Saved entries
=======

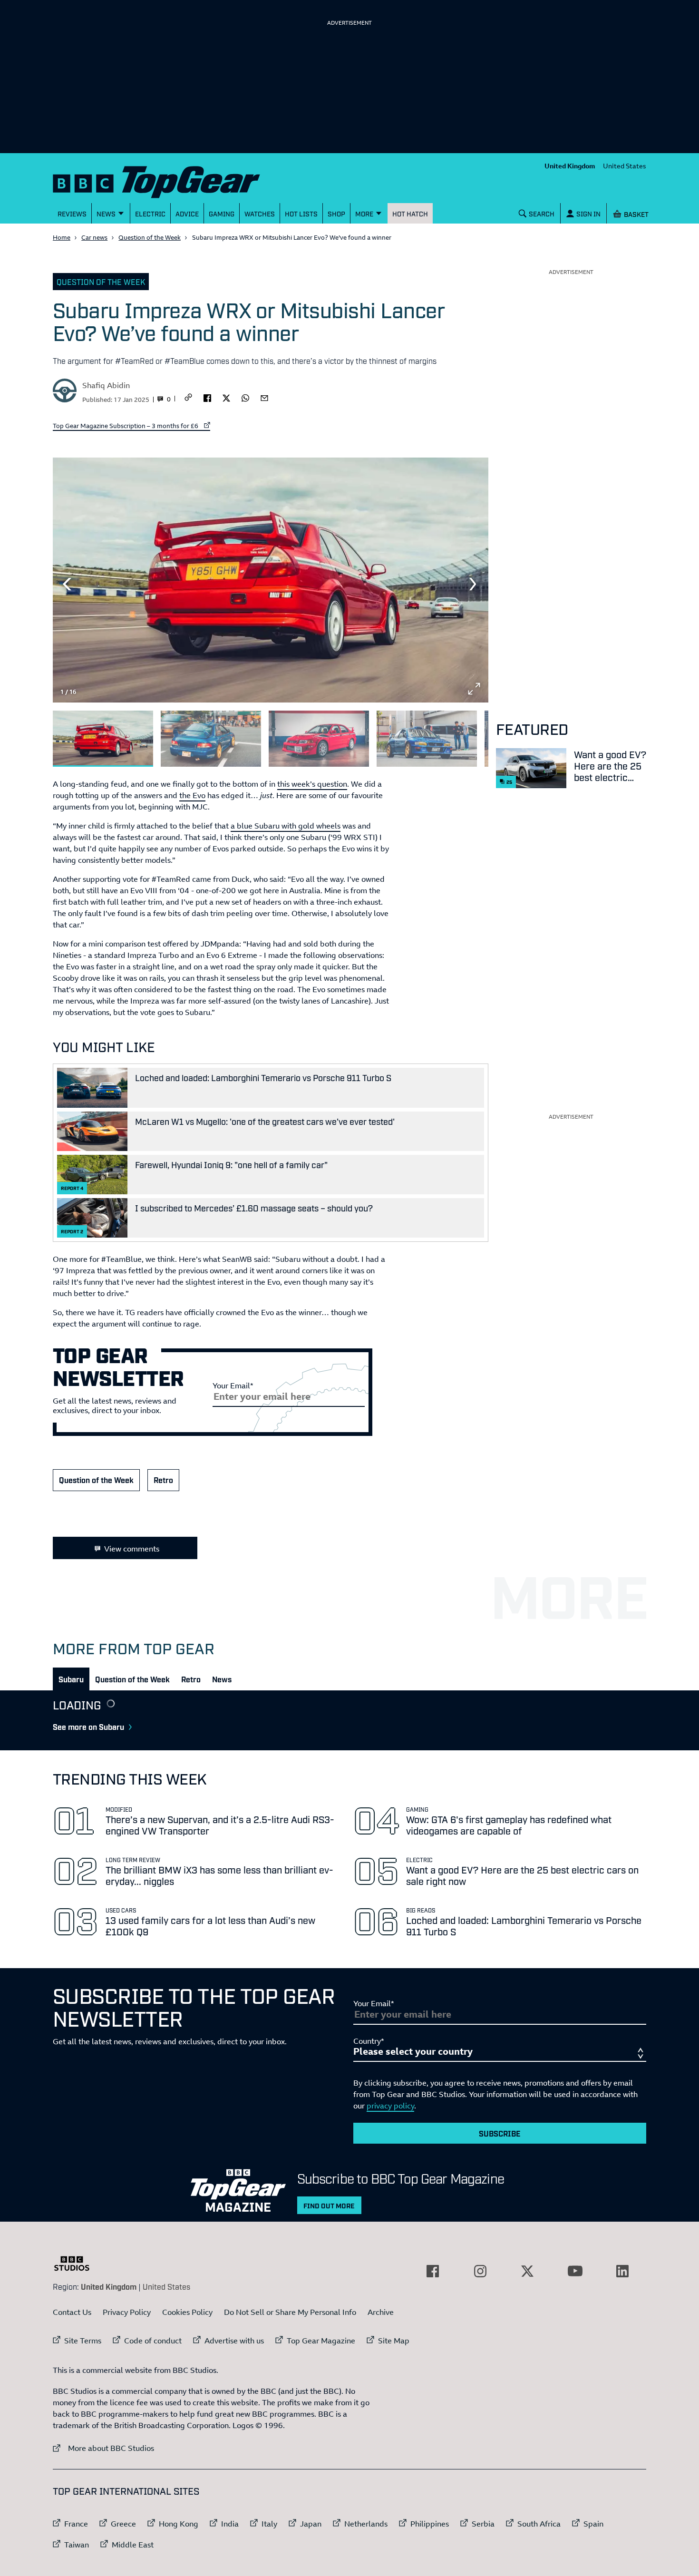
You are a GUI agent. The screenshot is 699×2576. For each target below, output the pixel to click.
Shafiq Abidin (106, 385)
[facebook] (207, 397)
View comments (131, 1548)
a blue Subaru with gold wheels (285, 825)
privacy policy (390, 2105)
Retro (163, 1479)
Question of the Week (149, 237)
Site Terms (82, 2340)
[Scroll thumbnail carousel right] (474, 734)
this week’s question (312, 784)
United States (624, 165)
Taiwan (76, 2544)
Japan (310, 2523)
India (230, 2523)
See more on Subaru (88, 1726)
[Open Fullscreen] (474, 688)
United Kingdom (569, 165)
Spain (593, 2523)
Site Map (393, 2340)
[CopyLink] (188, 398)
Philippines (429, 2523)
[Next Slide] (474, 584)
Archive (381, 2312)
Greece (123, 2523)
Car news (94, 237)
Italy (269, 2523)
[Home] (168, 180)
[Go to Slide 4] (427, 739)
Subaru (71, 1679)
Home (61, 237)
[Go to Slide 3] (319, 739)
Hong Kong (178, 2523)
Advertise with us (234, 2340)
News (222, 1679)
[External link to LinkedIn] (622, 2271)
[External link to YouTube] (575, 2271)
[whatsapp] (245, 397)
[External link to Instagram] (480, 2271)
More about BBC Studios (103, 2447)
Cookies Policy (187, 2312)
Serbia (483, 2523)
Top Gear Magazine (321, 2340)
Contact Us (72, 2312)
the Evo (192, 795)
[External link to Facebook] (432, 2271)
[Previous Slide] (67, 584)
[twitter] (226, 397)
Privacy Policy (127, 2312)
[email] (264, 397)
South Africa (539, 2523)
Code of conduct (153, 2340)
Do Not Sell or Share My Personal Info (290, 2312)
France (76, 2523)
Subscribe (500, 2133)
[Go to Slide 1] (103, 739)
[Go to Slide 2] (211, 739)
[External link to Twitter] (527, 2271)
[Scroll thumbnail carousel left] (449, 734)
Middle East (133, 2544)
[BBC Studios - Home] (76, 2263)
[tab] (71, 1679)
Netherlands (366, 2523)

=======

For each line in the entries that contains the string "with", make a copy.

» Task solution
a blue Subaru with gold wheels (285, 825)
Advertise with us (234, 2340)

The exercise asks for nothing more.